### Liste des tâches
1: D'après l'article sur la rénovation énergétique, pourquoi les données sur l'efficacité des financements sont-elles essentielles ?
2: Les affirmations suivantes concordent-elles avec l'article sur la rénovation énergétique ? Répondez par oui ou par non à chacune, en citant les mots décisifs du texte. (a) Les amendements adoptés ont porté le budget de MaPrimeRénov’ à plus de 14 milliards d'euros. (b) Le Gouvernement a conservé la hausse des crédits dans le texte retenu après le recours au 49.3. (c) Les primes de MaPrimeRénov’ ne changent qu'une fois par an.
3: Pouvez-vous reprendre l'article sur la rénovation énergétique là où il s'arrête et le poursuivre ?

Rénovation énergétique : des milliards d'euros supplémentaires pour quoi faire ?

MaPrimeRénov’ est au cœur de l’actualité de ces derniers jours. Le récent référé de la Cour des comptes sur la prime ainsi que les débats parlementaires sur le budget du dispositif, en amont du déclenchement de la procédure de « 49.3 », questionnent à nouveau le calibrage du dispositif et son ambition.

Un débat parlementaire qui met en exergue le besoin de moyens supplémentaires

Lundi dernier a débuté le tant attendu examen en séance publique des crédits du programme budgétaire « Energie, Climat et Après-mines » qui porte notamment les crédits ordinaires de MaPrimeRénov’. Avec un budget de 2,45 millions d’euros pour 2023, soit une légère hausse par rapport au budget 2022[1] et dans un contexte où le Gouvernement souhaite cibler davantage de rénovations énergétiques performantes et globales[2], il semblait donc nécessaire d’augmenter le budget de ce dispositif central pour améliorer la performance énergétique et climatique du parc de logements.

Dans le cadre de ce débat parlementaire, deux amendements prévoyant respectivement une hausse de 5 milliards d’euros[3] et de 6,8 milliards d’euros[4] du budget de MaPrimeRénov’ ont été adopté par l’Assemblée nationale. En cumulé, ces amendements ont porté le budget de la prime à plus de 14 milliards d’euros. Cependant, le Gouvernement n’a pas souhaité augmenter les crédits du dispositif dans le cadre du texte qu’il a retenu à la suite du déclenchement de la procédure prévue à l’article 49 alinéa 3 de la Constitution.

L'alerte de la Cour des comptes sur la politique de rénovation énergétique

Très récemment, la Cour des comptes a également publié un référé sur le sujet de la rénovation énergétique datant de juin dernier à la suite de la réponse du Gouvernement à ce sujet le 27 octobre[5]. Dans ce document, la Cour pointe tout d’abord le manque de lisibilité, de simplicité et de stabilité des dispositifs d’aides à la rénovation énergétique, notamment du fait de leurs réformes très fréquentes. En effet, MaPrimeRénov’ ou les certificats d’économies d’énergie (CEE) sont des dispositifs dont les primes peuvent évoluer plusieurs fois sur une année. La prochaine loi de programmation énergie-climat devra notamment s’atteler à résoudre cette problématique structurelle de visibilité et de stabilité qui nuit au développement du secteur de la rénovation énergétique et in fine à l’atteinte de nos objectifs énergétiques et climatiques. Dans sa réponse, le Gouvernement a notamment indiqué que « des travaux se poursuivent pour aboutir en 2024 à un système encore plus simple, plus lisible et qui incite davantage à la réalisation de rénovations énergétiques performantes et globale ». Second point mis en exergue par la Cour des comptes, la problématique du suivi et de la mesure de l’efficacité des financements par rapport aux rénovations entreprises du fait du manque de données. En effet, ces données sont essentielles notamment pour mieux calibrer les dispositifs de soutien mais également pour mesurer le chemin parcouru et celui qui reste encore à parcourir. Enfin, la Cour des comptes appelle à renforcer le pilotage national de la politique publique.

### Données enregistrées
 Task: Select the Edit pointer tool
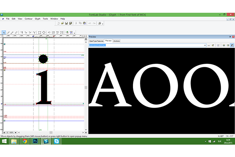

### Réponses ci-dessous
1: Elles permettent de mieux calibrer les dispositifs de soutien. Elles servent aussi à mesurer le chemin déjà parcouru et celui qui reste à parcourir.

2:
(a) Oui : « En cumulé, ces amendements ont porté le budget de la prime à plus de 14 milliards d’euros. »
(b) Non : « le Gouvernement n’a pas souhaité augmenter les crédits du dispositif dans le cadre du texte qu’il a retenu »
(c) Non : « des dispositifs dont les primes peuvent évoluer plusieurs fois sur une année »

3:
Que faire de milliards d’euros supplémentaires pour la rénovation énergétique ?

Si le montant peut être interrogé, il n’en demeure pas moins que le chantier de la rénovation énergétique de nos logements reste immense et nécessite plus de moyens. Considérée comme politique prioritaire du Gouvernement, les travaux permettant d’en finir avec les passoires thermiques doivent s’accélérer à travers notamment un meilleur soutien des ménages les plus modestes.

Des moyens conséquents seraient par exemple nécessaires pour assurer un reste-à-charge nul aux propriétaires occupants très modestes[6] de passoires thermiques. Sur la base d’un reste-à-charge moyen évalué à 38,6%[7] pour les ménages très modestes en 2021, qui sont propriétaires occupants de 369 000 logements[8], et d’une rénovation globale d’un coût de 30 000€ : le financement d’un reste-à-charge nul représenterait un peu plus de 4 milliards d’euros supplémentaires. Cet investissement serait encore plus important pour assurer une couverture à 100% du coût des travaux des passoires thermiques occupées par des locataires très modestes.

L’amélioration de la distribution des Eco-prêts à taux zéro pour les ménages modestes et très modestes est également un enjeu important. La mise en place d’une banque de dernier recours de la rénovation énergétique[9] ou la bonification du crédit d’impôt alloué aux banques lorsqu’elles délivrent ces prêts aux ménages les plus précaires seraient des évolutions positives. Du côté des propriétaires bailleurs, le renforcement des incitations fiscales comme le déficit foncier serait également bienvenu afin d’améliorer l’accompagnement des propriétaires de logements qui ne pourront plus être loués prochainement.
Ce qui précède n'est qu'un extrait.